中性脂肪が血管内に過剰に蓄積することで、血流が悪化し、心臓や脳への負担が増大するからです。
わが国の疫学調査でも同様に非空腹時中性脂肪が165 mg/dL以上で心筋梗塞、労作性狭心症、突然死、虚血性心血管疾患発症リスクが増加することが示されています。
(冠動脈疾患の一次予防に関する診療ガイドライン 2023改訂版)
中性脂肪を下げる生活習慣
中性脂肪を下げるためには、バランスの取れた食事と適度な運動が不可欠です。
例えば、オメガ3脂肪酸を多く含む青魚を積極的に摂取することが推奨されています。
また、週に180分以上の有酸素運動を行うことで、中性脂肪の数値を改善することが可能です。

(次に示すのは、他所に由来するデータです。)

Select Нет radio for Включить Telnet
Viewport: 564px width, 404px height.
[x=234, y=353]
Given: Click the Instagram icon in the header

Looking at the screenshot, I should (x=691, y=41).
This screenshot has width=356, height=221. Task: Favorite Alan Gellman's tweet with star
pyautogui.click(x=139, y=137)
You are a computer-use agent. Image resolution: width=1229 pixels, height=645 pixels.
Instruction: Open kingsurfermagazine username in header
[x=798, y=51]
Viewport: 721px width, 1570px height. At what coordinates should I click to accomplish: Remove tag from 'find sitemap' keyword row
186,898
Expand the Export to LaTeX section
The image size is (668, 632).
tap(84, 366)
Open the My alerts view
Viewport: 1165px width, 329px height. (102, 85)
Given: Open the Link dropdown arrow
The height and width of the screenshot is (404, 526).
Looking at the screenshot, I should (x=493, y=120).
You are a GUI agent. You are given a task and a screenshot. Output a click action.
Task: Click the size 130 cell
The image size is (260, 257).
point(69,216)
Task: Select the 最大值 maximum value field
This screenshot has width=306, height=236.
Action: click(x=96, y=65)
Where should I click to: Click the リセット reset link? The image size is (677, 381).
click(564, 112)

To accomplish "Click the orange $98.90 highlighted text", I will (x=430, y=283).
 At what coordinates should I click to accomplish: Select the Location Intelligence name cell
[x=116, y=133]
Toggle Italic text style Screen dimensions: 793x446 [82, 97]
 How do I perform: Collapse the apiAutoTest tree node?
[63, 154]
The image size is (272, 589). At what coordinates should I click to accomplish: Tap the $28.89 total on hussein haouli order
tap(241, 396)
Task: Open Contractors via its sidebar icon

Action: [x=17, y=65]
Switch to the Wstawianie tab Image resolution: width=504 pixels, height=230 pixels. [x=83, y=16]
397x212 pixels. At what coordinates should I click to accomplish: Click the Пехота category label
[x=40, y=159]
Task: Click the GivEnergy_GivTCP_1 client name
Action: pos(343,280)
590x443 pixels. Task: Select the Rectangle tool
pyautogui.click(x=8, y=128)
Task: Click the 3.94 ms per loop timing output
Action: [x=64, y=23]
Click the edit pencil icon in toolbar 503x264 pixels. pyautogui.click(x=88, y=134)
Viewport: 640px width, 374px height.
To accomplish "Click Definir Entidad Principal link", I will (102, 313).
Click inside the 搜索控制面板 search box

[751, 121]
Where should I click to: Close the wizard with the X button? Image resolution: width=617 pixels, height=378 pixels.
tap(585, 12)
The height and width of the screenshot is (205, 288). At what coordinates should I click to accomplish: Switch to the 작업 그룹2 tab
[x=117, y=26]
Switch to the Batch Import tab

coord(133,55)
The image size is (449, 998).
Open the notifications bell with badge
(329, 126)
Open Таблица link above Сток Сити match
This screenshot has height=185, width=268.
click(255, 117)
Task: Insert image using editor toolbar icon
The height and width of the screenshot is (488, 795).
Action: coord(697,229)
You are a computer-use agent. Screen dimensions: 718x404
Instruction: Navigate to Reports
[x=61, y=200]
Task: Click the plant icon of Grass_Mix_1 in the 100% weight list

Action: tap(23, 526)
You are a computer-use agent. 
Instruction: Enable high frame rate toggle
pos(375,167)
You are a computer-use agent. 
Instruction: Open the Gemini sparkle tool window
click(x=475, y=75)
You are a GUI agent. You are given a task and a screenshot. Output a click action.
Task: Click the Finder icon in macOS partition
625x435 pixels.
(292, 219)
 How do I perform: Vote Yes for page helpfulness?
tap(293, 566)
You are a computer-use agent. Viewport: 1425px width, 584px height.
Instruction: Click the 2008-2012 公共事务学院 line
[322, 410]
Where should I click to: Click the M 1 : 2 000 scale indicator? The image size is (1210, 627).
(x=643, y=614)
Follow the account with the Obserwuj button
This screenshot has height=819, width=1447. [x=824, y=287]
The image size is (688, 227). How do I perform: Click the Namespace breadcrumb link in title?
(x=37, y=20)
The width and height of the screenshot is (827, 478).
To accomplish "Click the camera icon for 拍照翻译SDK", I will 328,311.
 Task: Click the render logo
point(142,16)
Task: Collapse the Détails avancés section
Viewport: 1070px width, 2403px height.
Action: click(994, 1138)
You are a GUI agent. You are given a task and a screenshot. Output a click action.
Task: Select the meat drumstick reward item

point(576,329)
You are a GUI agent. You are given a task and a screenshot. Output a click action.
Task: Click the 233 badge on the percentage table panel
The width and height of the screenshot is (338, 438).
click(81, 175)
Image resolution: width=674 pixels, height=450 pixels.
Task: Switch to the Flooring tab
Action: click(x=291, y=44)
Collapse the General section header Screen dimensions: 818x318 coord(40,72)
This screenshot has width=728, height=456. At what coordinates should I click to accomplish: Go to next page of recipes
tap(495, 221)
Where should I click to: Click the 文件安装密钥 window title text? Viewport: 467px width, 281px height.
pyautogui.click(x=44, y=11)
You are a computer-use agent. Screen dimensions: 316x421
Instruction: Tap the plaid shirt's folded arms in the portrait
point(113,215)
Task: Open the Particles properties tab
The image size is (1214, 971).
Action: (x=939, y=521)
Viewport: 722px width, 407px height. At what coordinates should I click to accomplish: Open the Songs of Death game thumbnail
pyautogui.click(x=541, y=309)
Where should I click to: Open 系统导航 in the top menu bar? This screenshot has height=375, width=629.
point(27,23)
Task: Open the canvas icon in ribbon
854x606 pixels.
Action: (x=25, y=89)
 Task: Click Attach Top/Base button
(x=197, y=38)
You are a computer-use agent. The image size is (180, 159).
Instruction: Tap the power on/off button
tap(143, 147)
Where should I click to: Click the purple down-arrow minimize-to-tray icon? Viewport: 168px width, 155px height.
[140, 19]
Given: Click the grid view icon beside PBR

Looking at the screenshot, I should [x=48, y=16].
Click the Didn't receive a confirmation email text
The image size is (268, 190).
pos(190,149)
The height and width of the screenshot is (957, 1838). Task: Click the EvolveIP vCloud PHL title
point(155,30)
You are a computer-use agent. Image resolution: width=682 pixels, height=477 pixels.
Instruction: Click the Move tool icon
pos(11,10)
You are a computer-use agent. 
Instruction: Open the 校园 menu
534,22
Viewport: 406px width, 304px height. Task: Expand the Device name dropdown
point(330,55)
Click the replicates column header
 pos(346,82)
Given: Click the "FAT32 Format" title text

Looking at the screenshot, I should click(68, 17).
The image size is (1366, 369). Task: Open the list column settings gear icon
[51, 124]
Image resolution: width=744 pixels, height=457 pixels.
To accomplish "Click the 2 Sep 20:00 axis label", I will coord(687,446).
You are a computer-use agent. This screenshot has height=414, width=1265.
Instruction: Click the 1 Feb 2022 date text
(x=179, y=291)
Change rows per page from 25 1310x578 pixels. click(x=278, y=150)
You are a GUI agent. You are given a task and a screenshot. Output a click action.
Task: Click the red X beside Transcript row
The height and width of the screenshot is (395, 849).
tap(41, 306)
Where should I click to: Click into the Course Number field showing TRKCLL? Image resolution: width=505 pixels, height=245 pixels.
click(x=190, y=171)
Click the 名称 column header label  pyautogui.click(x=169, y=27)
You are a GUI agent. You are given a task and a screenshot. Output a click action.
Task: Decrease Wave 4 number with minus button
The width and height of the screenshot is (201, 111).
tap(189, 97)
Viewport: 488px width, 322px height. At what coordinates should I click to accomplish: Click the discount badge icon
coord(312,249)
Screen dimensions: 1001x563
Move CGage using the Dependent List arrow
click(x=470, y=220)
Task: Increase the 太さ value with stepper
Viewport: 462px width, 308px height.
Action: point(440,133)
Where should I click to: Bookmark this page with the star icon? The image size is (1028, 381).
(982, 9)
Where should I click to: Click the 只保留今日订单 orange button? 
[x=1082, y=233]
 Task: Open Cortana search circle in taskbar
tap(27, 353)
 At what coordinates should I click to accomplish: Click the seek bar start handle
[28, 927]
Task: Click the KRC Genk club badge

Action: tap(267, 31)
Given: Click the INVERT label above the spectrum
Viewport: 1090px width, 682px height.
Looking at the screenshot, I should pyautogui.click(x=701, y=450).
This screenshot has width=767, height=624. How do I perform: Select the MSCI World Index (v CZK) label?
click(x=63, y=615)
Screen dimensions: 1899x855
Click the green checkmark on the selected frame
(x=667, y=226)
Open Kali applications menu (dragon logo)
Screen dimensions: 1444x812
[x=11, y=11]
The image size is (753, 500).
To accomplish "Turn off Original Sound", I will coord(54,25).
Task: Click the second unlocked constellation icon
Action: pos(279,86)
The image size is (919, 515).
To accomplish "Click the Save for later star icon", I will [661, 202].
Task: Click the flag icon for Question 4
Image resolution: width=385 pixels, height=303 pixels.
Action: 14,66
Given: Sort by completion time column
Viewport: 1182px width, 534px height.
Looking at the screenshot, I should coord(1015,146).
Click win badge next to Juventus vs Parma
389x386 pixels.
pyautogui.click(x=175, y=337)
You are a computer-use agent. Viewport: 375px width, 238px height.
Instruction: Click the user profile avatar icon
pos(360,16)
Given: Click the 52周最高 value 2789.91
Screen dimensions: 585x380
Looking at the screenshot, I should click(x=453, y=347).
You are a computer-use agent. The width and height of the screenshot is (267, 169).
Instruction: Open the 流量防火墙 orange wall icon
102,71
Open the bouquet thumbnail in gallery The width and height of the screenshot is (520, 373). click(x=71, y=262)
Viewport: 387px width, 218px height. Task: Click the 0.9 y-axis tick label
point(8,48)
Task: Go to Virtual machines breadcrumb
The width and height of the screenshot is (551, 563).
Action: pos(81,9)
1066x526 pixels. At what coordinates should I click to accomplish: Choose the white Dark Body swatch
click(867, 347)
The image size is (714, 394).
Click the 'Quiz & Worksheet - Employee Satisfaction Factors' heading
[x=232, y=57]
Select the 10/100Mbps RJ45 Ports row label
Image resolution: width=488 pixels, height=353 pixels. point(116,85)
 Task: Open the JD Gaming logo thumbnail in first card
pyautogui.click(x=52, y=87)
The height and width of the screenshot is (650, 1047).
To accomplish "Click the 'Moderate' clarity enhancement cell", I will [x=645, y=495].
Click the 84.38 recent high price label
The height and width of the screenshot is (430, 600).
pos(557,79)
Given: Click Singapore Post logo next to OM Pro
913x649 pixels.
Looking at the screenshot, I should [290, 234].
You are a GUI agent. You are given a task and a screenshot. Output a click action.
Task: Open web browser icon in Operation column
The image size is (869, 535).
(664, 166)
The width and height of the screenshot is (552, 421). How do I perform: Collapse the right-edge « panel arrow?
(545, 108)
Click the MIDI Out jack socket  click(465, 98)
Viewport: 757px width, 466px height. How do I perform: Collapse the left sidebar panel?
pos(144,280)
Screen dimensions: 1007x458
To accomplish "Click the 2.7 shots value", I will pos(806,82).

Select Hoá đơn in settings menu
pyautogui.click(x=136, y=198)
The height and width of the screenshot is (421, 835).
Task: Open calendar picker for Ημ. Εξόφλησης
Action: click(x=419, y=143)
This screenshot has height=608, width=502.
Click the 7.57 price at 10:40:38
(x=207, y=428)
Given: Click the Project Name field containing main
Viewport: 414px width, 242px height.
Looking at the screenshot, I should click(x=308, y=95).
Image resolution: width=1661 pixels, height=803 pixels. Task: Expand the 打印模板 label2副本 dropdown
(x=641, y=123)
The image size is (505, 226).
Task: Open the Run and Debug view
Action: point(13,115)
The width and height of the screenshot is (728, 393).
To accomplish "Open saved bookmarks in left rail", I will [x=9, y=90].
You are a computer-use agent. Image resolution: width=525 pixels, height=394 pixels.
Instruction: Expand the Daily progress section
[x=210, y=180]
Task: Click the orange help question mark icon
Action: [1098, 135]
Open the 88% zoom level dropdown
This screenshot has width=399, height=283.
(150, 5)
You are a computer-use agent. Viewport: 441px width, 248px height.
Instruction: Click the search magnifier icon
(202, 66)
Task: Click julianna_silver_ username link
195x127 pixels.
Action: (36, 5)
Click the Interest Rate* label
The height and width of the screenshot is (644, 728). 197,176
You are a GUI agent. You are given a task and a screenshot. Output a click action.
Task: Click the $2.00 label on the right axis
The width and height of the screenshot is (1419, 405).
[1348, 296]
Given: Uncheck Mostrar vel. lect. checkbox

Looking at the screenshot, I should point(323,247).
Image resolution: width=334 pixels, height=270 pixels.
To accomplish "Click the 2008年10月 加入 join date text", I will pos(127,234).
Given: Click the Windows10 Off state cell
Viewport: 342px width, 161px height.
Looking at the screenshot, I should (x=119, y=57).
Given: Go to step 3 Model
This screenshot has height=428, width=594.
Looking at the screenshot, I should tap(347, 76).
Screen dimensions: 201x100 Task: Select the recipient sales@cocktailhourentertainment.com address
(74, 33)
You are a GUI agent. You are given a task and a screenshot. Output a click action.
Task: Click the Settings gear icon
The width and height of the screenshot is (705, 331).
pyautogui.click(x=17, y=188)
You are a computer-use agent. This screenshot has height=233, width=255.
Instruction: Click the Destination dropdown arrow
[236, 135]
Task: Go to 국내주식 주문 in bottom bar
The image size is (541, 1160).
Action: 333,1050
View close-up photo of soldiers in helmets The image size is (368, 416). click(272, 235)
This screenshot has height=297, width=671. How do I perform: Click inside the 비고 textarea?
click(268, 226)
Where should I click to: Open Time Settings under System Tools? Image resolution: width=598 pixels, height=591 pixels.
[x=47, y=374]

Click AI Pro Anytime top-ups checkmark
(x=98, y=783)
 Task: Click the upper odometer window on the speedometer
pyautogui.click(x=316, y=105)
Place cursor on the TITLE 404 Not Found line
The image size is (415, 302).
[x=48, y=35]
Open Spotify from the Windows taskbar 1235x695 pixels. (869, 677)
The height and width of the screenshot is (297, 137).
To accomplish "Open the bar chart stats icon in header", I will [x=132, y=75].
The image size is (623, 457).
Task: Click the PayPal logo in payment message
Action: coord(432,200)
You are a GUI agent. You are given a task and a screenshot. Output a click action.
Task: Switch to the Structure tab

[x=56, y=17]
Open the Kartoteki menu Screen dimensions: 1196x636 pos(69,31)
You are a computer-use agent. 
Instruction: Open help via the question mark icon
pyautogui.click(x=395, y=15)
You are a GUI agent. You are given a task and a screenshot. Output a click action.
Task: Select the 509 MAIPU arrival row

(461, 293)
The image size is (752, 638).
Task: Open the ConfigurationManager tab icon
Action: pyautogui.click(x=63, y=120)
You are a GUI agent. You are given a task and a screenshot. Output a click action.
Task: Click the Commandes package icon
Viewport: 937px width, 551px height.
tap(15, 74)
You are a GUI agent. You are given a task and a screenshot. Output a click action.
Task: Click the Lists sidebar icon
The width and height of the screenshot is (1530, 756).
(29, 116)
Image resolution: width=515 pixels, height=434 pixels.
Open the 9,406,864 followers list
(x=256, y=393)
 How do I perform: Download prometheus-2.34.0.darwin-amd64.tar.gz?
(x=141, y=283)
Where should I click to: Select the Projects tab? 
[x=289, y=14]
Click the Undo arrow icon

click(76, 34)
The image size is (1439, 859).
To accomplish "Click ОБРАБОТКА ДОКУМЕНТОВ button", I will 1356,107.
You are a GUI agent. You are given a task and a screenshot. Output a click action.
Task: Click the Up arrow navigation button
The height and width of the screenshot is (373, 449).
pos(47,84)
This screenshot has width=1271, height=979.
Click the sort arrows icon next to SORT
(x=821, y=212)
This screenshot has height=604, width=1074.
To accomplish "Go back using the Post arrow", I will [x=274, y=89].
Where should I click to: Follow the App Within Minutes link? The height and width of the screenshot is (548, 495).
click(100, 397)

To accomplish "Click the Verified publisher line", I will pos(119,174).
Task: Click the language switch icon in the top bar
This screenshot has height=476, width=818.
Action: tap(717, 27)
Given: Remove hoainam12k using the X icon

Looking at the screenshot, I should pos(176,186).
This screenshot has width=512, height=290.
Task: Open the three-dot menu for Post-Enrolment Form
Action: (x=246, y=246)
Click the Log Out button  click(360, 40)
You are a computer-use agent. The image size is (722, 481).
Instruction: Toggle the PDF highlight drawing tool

1日60分やるなら週3回です。 1日30分なら週6回です。
運動はなんでもいいですが、特に効果的なのは速歩、スロージョギング、社交ダンス、水泳、再栗イング、などの少し負担がかかるくらいの運動がいいです。
中性脂肪を下げるための食品&レシピ
中性脂肪を下げるためには、食生活の見直しが欠かせません。そこで、中性脂肪を下げる効果が期待できる食生活を紹介します。
アルコール摂取を減らす
アルコールは肝臓だけでなく、中性脂肪にも影響を与えます。
アルコール摂取量は20g/日以下にしましょう。
糖質の摂取量を減らす
甘い物はもちろん、炭水化物も糖質となります。
ご飯、パン、麺類なども注意しましょう。
n3系多価不飽和脂肪酸を多く含む魚を食べる
n3系多価不飽和脂肪酸は必須脂肪酸です。
体に必要なものであり、体内では作れません。
これを多く含む魚は青魚です。
アジ、サバ、イワシを摂取しましょう。
脂身の多いお肉の代わりに青魚を食べてタンパク質をとれるといいです。
参考文献: https://www.med.or.jp/dl-med/jma/region/dyslipi/ess_dyslipi2014.pdf
薬物療法
食事や運動だけではなく、薬による治療も一つの選択肢です。
空腹時で150mg/dL、随時で175mg/dL以上で脂質異常症となります。
薬の適応
・薬の絶対的適応は500mg/dL以上の場合です。
動脈硬化だけでなく、膵臓の炎症を起こすリスクも高まるので治療が必要です。
生活改善と共に薬を開始します。
・500mg/dL以下の場合は放置していいわけではありません。
まずは生活習慣の改善を行い経過を見ます。
またLDLコレステロールが高い場合はそちらの治療が優先されます。
LDLコレステロールについてはこちらを参照してください。https://sougou-naika.com/cholesterol/
薬の種類
n-3系多価不飽和脂肪酸(イコサペント酸エチル、オメガ3脂肪酸エチル)
いわゆる魚油を利用した薬です。
コレステロールを抑えるスタチン系という薬を使っている患者様が中性脂肪も高い場合にこの薬を併用すると脳卒中や心筋梗塞などの発症率を低下させたと言う報告があります。
(動脈硬化予防ガイドライン2022年版)
フィブラート系
中性脂肪を下げる主流の薬です。
中性脂肪の数値自体を下げるには上記の薬(n-3系多価不飽和脂肪酸)より効果的です。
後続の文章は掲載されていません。